Removing snapshots that are old is a great way to save space on the underlying storage for the VMs. While creating this alarm you can define if you would simply like to be notified of snapshots older than "x" days, or you can instruct Veeam to actually delete them.
In addition, any image based backup software occassionally might forget to delete the snapshot used for backup. Not everyone or everything is perfect. You can set a simliar alarm that deletes orphaned snapshots automatically.
2. Power on VMs Automatically
At first glance, you might think, "Brad, I don't want to power on any VM that's powered off." And I would completely agree with you. What is great about this alarm is you can assign it to a specific part of your virtual infrastructure rather than the entire vCenter or even cluster. You can define a specific subset by tag to identify mission critical VMs that should never be turned off, and if they are this rule will automatically turn them back on.
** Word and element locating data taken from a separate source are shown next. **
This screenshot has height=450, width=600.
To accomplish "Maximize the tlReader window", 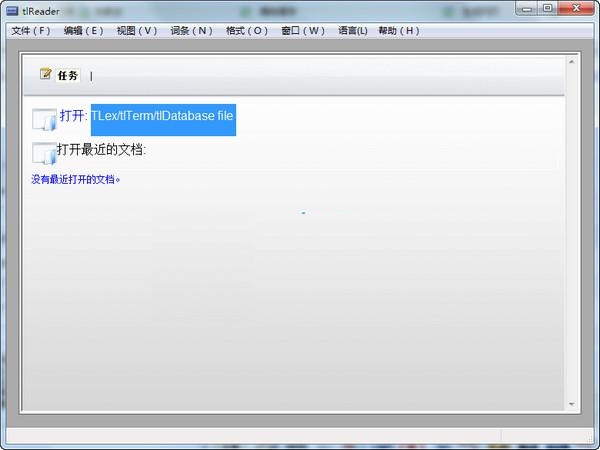I will coord(547,9).
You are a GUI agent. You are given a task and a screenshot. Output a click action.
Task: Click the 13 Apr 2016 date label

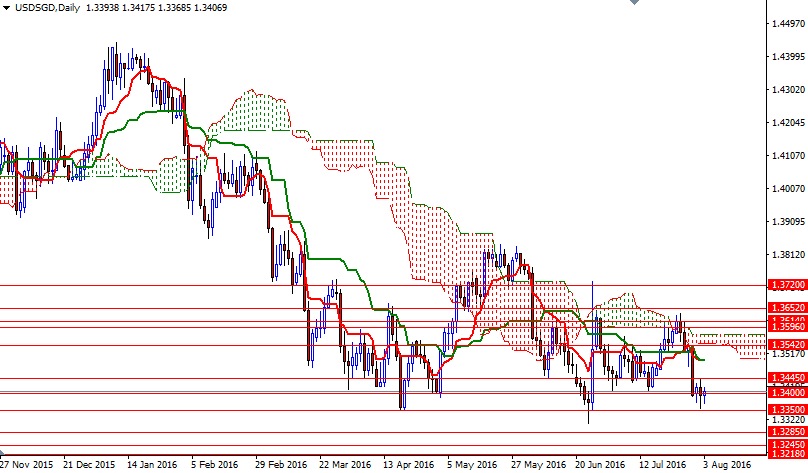tap(406, 465)
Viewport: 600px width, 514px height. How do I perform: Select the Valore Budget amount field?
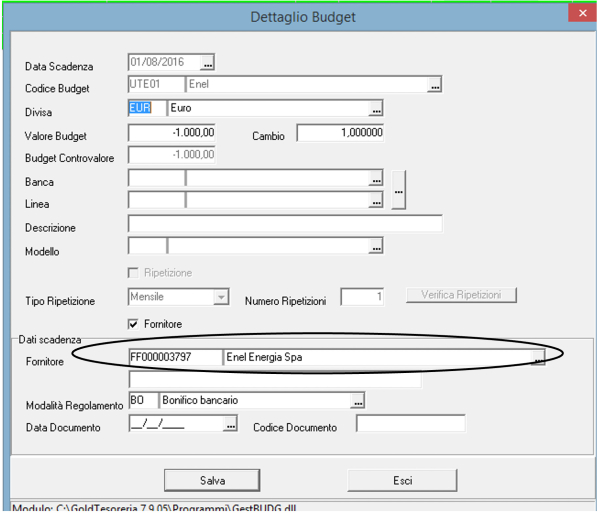(x=172, y=133)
3. Backup VMs that Missed RPO Window
An alarm that checks that all VMs have been backed up within the defined RPO is great, but an alarm that will automatically backup any VM that's fallen out of its RPO is even better! Veeam ONE offers the capability to define your RPO for either your whole virtual infrastrucutre, or you can assign this alarm to a subset of VMs like we did in the previous alarm.
Veeam ONE will go out and look for any VMs defined that have not been backed up in the last 24 hours and trigger a backup. You can assign this alarm to a whole vCenter, cluster or to a tag that is for mission critical workloads.
4. Compare Backup File Size Growth for Possible Ransomware Activity
It wouldn't be a backup monitoring blog without mentioning ransomware. It is important to keep your infrastructure hardened as attackers know to target backup servers in an enterprise environment. At the bare minimum, I suggest enabling two-factor authentication on the Veeam server and Veeam repositories. In a scenario where the attacker has already penetrated the network and started encrypting files, monitoring backup file size growth can be a great way to look for ransomware. Encryption will cause significantly larger backup files as there are more block changes and less dedupe and compression.
The above example looks for backup files that have grown by 150% or more. It is analyzing the last three backup file sizes for comparison, and it is doing this for all the jobs. If extreme backup file size growth is discovered an email will be sent out. You could also enable a script to run that would spin up the backup in an isolated environment to search for encrypted files.
5. Scan for Possible Ransomware Activity.
Another helpful capability to detect ransomware, is an alarm that looks for high CPU usage and high write rates on the underlying datastores.
High CPU usage is a great indicator that files on the VM are being encrypted since encryption is a CPU intensive task. It might be common in your environment to have VMs with high CPU usage though, so you can suppress the alarm during snapshot deletion or creation activities.
6. SQL Permissions or Volume Shadow Copy Issues
One of the most common reasons for SQL backup failures are because the permissions have changed. With Veeam ONE you and the SQL DBAs can be notified if SQL backups are failing due to a permissions issue.
Another common reason for SQL backups failing is because VSS (Volume Shadow Copy) which is used to quiesce the database during backup operations is not running. You can create an alarm that notifies you and the SQL DBAs if the SQL Writer service for VSS has stopped.
It is crucial to have a backup monitoring tool that goes beyond just the backup components. Often times slow performance or failed backup jobs can be a sign of a network, application, storage or permissions issue just to name a few. Without a tool that can dig deeper into the root of the issue, the problem is likely to reoccur. I see many customers choose to purchase Veeam without Veeam ONE just to change their mind within a few months.